What they found: Massage impairs La(-) and H+ removal from muscle after strenuous exercise by mechanically impeding blood flow.
What does this mean: That massage is not helping to remove lactic acid and our attempts to remove lactic acid are actually impeding what is a normal function of the human body.
So how do I apply all of this in the clinic?
Stop making lactic acid out to be the bad guy.
Even if your client had sprinted to your clinic door and was using anaerobic glycolysis for energy production, by the time you conduct your assessment and they get on the table, the body has likely taken care of itself (i.e. removed the lactic acid).
If you happen to be waiting at the finish line ready to immediately treat your client, you must understand that (a) you are weird and (b) treatment may impede blood flow and actually delay your client’s recovery.
Why does this myth persist?
There are a few reasons:
It is heavily ingrained in the public’s mind and most of them feel better having something to blame their pain on. For post-exercise pain, lactic acid is the cultural go-to culprit of choice. As long as people feel better after a massage, they are happy and likely don’t care what it is we did.
People feel smart when they get to use fancy words. If they wanted to learn the ins and outs, they would.
Lactic acid is still blamed by massage therapists, personal trainers, old guys at footy clubs, young guys at footy clubs, all the way to those honest Instagram influencers selling magic water.
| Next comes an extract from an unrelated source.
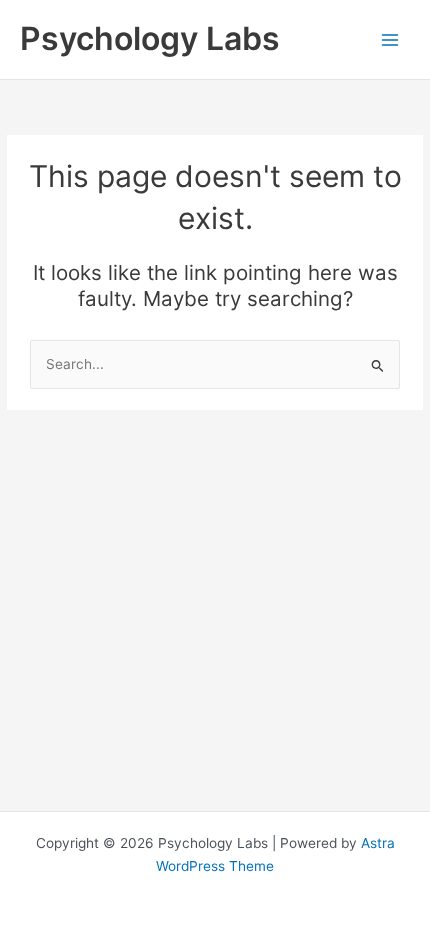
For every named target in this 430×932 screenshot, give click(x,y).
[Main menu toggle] (390, 39)
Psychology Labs (150, 38)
But keep in mind that these are all people; they too feel and look smart when they get to use fancy words, specially if they’re selling stuff.
Most courses skim over this stuff and most teachers are happy to do so because it’s the easy option. Otherwise, they would be making the effort.
Like most careers, we learn more on the job than we do at college. However, most therapists just pass down what they do and why they think it works and get defensive when pushed for further insight or, god forbid, evidence or even a valid explanation of concept.
Most therapists just want to help people and the thought of having to unlearn and relearn everything is overwhelming. Therefore, they continue to dish out the common catchphrases and figure that as long as clients are happy, who cares? And the profession remains in the dark ages yet again.
Rumour has it if you put a silicone cup to your ear, you can still hear massage therapists removing lactic acid.